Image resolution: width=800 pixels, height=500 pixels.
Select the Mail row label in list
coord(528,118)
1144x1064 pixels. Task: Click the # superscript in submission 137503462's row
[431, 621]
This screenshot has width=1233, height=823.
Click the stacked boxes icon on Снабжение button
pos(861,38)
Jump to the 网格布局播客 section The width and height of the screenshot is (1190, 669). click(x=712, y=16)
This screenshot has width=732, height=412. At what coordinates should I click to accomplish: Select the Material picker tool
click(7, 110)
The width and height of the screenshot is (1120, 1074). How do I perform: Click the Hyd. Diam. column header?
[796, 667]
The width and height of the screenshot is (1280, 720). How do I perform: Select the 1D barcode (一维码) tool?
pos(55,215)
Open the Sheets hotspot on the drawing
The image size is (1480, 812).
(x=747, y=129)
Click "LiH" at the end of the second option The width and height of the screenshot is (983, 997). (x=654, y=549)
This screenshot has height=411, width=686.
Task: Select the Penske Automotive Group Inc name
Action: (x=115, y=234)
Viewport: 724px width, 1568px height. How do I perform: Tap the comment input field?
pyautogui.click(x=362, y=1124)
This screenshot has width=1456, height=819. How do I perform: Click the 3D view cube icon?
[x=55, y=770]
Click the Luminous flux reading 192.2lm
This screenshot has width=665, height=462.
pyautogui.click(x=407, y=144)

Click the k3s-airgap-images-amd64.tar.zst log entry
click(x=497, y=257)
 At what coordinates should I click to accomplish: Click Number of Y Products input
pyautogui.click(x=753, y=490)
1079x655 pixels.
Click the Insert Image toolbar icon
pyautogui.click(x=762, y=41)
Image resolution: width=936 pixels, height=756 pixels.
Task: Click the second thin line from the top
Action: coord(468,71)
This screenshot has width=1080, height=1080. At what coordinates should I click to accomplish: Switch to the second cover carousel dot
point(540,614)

----------

Task goal:
Reproduce the entire listing above, swapping every occurrence of "How do I perform" for "What is the way to perform" and leaving all other text unchanged.

Expected answer:
Image resolution: width=800 pixels, height=500 pixels.
Select the Mail row label in list
coord(528,118)
1144x1064 pixels. Task: Click the # superscript in submission 137503462's row
[431, 621]
This screenshot has width=1233, height=823.
Click the stacked boxes icon on Снабжение button
pos(861,38)
Jump to the 网格布局播客 section The width and height of the screenshot is (1190, 669). click(x=712, y=16)
This screenshot has width=732, height=412. At what coordinates should I click to accomplish: Select the Material picker tool
click(7, 110)
The width and height of the screenshot is (1120, 1074). What is the way to perform: Click the Hyd. Diam. column header?
[796, 667]
The width and height of the screenshot is (1280, 720). What is the way to perform: Select the 1D barcode (一维码) tool?
pos(55,215)
Open the Sheets hotspot on the drawing
The image size is (1480, 812).
(x=747, y=129)
Click "LiH" at the end of the second option The width and height of the screenshot is (983, 997). (x=654, y=549)
This screenshot has height=411, width=686.
Task: Select the Penske Automotive Group Inc name
Action: (x=115, y=234)
Viewport: 724px width, 1568px height. What is the way to perform: Tap the comment input field?
pyautogui.click(x=362, y=1124)
This screenshot has width=1456, height=819. What is the way to perform: Click the 3D view cube icon?
[x=55, y=770]
Click the Luminous flux reading 192.2lm
This screenshot has width=665, height=462.
pyautogui.click(x=407, y=144)

Click the k3s-airgap-images-amd64.tar.zst log entry
click(x=497, y=257)
 At what coordinates should I click to accomplish: Click Number of Y Products input
pyautogui.click(x=753, y=490)
1079x655 pixels.
Click the Insert Image toolbar icon
pyautogui.click(x=762, y=41)
Image resolution: width=936 pixels, height=756 pixels.
Task: Click the second thin line from the top
Action: coord(468,71)
This screenshot has width=1080, height=1080. At what coordinates should I click to accomplish: Switch to the second cover carousel dot
point(540,614)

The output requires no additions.